Questioning is turning into a regime. Cultural managers and self-managing workers have turned questions into the raw material of present-day production. Instructional: I understand your question, but… Can you rephrase your question? Does that answer your question? We want the audience to ask questions. Questions-as-criticism erode aimlessly in pedagogical markets. Flaccid criticality. Provocations: the rigor of privilege. Questions-as-criticism justifies questions-as-frontier. They are new territories of problematizing where previous tensions were integrated in misunderstanding. Flattened, business as usual. Interesting questions now share their currency with critique, doubling their primacy as subjects worthy of archiving, further study. The gold rush to the pedagogical turn in arts and culture defines a new form of ownership: that of questions. They are organized and managed within arts and culture, the hospice of questions. They trace the architecture of both benign and malignant networks. We are growing. This is not the right time to ask such questions. Truth-telling is not a function of questions anymore. Truth-telling belongs somewhere, not in our questions. Truth-telling used to be a province of the arts. Questions asked by and from the arts used to be incisive tools. With a dose of romanticism and nostalgia, we remember that questions used to facilitate collaboration and dialogue. (Maybe it’s not true).

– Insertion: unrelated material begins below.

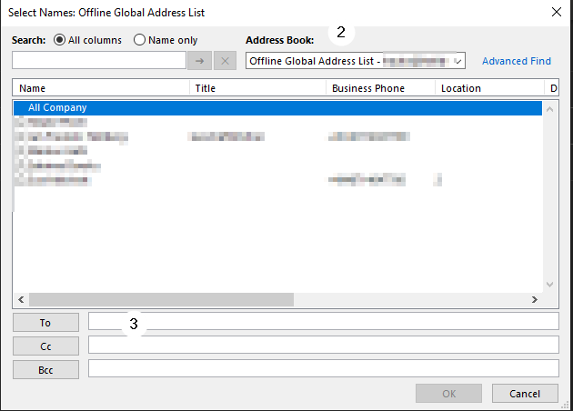Screen dimensions: 573x411
Task: Sort by the Name column header
Action: click(x=100, y=88)
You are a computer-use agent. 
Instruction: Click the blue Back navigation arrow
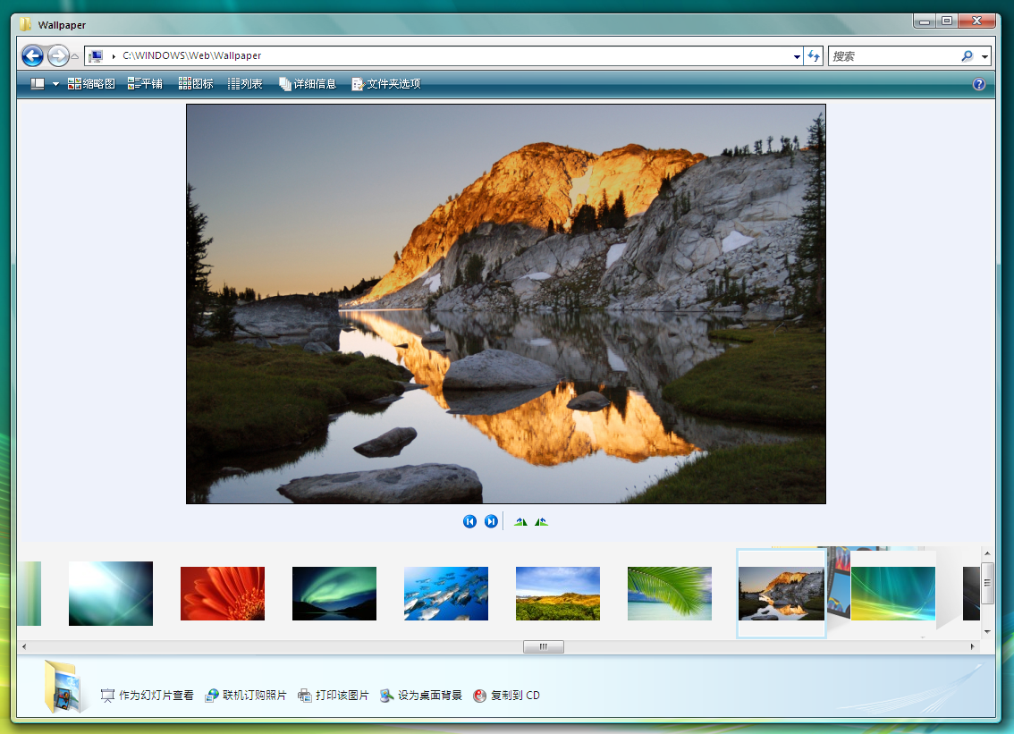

Asking questions, now, is a ministerial duty. This is not the right forum. Questions have been exhorted to constitute an elevated platform. Do something with your question. Residencies and workshops have reinforced the fantasy that questions are essentially a public commons. As pedagogical markets assume immunity, the affirmative solidarity of questions-as-criticism minimizes risk, vulnerability. Questions must promote concrete relationships and establish new platforms. We innovate questions because we want them to be sufficient, to already carry the answers, to charge us with histories, to map out our readings, to connect us to a future. We fail to apprehend the patterns of exchange, the politics of patronage that asking questions and performing criticality can often bring. We must imagine questions with question marks and answers.